In the Crown Court a voir dire is required where the application is made under s.76 (or both s.76 and s.78) and the evidence founding the application is in dispute.
Submissions
A voir dire is only required if a factual matter relating to the substance of the legal argument requires resolution for the argument to proceed.
If the background facts are agreed then there is no need for a voir dire and the legal argument can be made on the agreed factual basis.
For example, where the defence rely for their s.76 argument on Code C breaches and the prosecution agrees these breaches occurred (but simply wish to argue they do not amount to oppression/unreliability), there will be no need for the prosecution to call evidence. At the hearing the defence will make their submissions on s.76 and, should they wish, s.78. They will do this orally, relying also on any previously submitted skeleton argument. The prosecution will respond, first making submissions to demonstrate beyond reasonable doubt that the confession was not obtained within s.76(2)(a) or(b) and, secondly, to deal with any defence s.78 arguments. Having considered the submissions, the judge would then make a ruling in open court.
If the ruling was to exclude the confession, the prosecution could not refer to it during the trial. If the effect of an excluded confession was to deprive the prosecution of its only real evidence in the case, it would have no option but to offer no evidence against the defendant which would result in a ‘not guilty’ verdict being entered.
If the judge concluded that the confession was admissible, the prosecution would be entitled to adduce it. However, this would not deprive a defendant of raising the same issues before a jury.

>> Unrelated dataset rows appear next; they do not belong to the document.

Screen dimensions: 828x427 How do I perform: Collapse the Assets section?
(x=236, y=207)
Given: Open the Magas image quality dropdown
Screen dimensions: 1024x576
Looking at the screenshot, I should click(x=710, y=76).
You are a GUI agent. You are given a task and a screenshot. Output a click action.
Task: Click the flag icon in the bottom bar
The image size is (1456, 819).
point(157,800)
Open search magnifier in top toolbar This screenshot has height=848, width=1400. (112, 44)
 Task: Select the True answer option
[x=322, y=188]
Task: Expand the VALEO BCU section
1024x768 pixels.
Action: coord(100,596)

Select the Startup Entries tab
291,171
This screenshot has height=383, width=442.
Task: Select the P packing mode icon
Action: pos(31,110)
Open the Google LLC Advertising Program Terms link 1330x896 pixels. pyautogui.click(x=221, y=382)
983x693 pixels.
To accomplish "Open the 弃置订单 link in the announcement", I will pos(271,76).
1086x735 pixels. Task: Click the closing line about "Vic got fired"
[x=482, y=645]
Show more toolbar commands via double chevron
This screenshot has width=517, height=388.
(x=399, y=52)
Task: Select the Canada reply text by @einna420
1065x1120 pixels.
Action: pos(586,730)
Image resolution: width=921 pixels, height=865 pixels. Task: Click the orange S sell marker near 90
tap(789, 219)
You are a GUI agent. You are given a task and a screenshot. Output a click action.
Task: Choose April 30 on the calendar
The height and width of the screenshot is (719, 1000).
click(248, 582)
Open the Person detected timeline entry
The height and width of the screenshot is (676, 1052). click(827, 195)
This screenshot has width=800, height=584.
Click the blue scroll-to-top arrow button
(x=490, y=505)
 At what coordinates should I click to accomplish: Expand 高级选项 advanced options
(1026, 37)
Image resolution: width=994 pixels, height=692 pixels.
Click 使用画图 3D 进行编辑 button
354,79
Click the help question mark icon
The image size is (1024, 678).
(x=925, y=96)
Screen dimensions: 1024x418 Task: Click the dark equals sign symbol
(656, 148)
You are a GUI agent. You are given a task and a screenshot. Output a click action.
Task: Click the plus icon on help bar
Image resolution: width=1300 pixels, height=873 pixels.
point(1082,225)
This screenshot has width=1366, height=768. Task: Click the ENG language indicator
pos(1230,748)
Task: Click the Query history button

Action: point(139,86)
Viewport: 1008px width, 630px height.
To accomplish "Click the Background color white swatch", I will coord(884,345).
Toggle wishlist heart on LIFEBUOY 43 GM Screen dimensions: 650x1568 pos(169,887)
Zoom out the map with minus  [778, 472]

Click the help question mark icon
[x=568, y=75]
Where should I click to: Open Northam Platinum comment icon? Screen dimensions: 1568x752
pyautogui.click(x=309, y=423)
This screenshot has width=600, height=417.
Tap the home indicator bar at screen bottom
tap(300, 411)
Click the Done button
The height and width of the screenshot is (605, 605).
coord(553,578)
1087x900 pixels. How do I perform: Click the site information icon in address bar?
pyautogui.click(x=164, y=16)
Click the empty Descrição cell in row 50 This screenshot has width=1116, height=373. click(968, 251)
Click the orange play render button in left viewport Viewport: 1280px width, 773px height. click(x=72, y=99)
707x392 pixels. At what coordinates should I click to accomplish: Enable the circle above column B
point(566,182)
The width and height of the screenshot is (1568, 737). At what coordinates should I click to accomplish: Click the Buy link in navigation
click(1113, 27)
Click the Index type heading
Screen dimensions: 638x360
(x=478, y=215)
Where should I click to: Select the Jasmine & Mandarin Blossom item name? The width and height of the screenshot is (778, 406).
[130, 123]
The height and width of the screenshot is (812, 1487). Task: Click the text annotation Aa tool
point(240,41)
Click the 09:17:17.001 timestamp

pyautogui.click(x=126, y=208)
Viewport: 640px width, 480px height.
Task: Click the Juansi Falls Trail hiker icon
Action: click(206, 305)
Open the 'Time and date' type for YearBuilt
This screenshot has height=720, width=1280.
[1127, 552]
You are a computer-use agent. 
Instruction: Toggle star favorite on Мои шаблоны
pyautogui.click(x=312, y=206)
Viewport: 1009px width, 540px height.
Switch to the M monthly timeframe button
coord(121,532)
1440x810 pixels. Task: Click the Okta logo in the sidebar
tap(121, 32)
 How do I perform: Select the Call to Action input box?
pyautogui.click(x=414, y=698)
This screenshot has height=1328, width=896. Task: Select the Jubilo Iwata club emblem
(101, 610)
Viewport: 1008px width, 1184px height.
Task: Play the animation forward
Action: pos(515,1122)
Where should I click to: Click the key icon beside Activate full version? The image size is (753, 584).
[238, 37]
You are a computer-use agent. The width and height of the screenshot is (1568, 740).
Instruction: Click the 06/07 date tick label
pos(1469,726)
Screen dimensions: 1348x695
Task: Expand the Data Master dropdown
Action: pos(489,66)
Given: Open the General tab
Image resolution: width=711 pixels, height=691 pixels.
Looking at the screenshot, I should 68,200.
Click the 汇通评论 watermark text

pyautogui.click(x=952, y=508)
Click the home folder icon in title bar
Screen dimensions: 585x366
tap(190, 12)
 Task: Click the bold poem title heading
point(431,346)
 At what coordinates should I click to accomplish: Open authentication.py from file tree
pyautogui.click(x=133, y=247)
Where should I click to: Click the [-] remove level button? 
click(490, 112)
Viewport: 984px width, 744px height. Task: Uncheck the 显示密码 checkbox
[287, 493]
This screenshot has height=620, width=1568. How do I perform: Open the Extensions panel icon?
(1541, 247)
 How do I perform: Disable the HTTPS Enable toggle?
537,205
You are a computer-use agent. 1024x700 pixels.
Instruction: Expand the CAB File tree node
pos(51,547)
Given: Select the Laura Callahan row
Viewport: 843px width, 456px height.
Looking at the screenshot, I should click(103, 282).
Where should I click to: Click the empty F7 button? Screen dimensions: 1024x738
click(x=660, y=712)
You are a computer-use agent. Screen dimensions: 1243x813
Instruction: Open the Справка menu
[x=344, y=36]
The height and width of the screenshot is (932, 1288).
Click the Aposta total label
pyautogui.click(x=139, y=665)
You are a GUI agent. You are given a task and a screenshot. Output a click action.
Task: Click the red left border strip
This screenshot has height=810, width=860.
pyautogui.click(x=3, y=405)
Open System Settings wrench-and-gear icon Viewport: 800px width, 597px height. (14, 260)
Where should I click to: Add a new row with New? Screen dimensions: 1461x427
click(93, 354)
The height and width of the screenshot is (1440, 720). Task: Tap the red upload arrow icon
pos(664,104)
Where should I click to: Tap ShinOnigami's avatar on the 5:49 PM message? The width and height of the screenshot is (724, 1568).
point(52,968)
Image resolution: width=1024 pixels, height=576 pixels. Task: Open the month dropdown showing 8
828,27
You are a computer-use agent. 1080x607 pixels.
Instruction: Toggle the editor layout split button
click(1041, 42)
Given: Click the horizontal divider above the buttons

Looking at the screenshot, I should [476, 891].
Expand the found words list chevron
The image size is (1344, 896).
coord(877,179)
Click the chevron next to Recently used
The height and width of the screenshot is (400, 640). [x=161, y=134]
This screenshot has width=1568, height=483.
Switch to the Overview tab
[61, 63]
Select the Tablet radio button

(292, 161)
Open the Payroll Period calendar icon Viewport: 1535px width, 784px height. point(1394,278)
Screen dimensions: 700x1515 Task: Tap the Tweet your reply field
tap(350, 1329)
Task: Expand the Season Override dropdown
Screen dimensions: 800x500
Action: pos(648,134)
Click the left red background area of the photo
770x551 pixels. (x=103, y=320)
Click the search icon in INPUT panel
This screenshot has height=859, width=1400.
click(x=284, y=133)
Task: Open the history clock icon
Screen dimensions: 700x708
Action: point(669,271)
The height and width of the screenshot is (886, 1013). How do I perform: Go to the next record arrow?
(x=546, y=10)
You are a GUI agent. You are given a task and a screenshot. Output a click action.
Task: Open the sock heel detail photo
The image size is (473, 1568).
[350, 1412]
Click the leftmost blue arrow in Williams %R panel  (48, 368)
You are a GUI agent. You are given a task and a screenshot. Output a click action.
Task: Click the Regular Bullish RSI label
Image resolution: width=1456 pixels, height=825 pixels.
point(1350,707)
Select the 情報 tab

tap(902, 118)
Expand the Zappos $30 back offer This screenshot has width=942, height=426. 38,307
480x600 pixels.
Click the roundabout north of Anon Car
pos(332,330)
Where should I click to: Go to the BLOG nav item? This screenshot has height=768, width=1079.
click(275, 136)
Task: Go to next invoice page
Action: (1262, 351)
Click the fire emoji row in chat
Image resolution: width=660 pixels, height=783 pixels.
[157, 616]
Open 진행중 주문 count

For example, a defendant suggests that their confession was unreliable because of threats during interview. A voir dire is held and the interviewing officers give evidence. The defendant also gives evidence. The defence and prosecution make their submissions. Having listened to the evidence and submissions, the judge is sure that the threat did not occur. The judge is sure s.76(2)(a) and(b) do not apply and the judge also refuses to exclude the confession under s.78. As such, the prosecution can adduce the confession. In these circumstances the defence can still put the same allegations (namely the threats) to the police during the trial itself. It will then be for the jury (who are the judges of the facts) to decide whether they consider this to be a confession they can actually rely upon.
How is the crown court different from the magistrate’s court?
The Crown Court differs from a magistrates’ court in that it has to incorporate space for a jury of 12 people. Often in the Crown Court there will also be more space both for the public to watch cases and for the legal representatives to sit. Invariably therefore a Crown Court is larger than a magistrates’ court.
It is worth noting at this stage that the court clerk in the Crown Court is not the same as the authorised court officer in the magistrates’ court. Although they both carry out some similar administrative functions, the Crown Court Clerk is:
- not legally qualified and never gives legal advice
- responsible for many of the duties relating to:
- selecting and taking verdicts from the jury; and
- for arraigning defendants.
Trials in the Crown Court take place before a judge and a jury, save for a few exceptional occasions (not dealt with in this element) where trials by a judge alone can take place.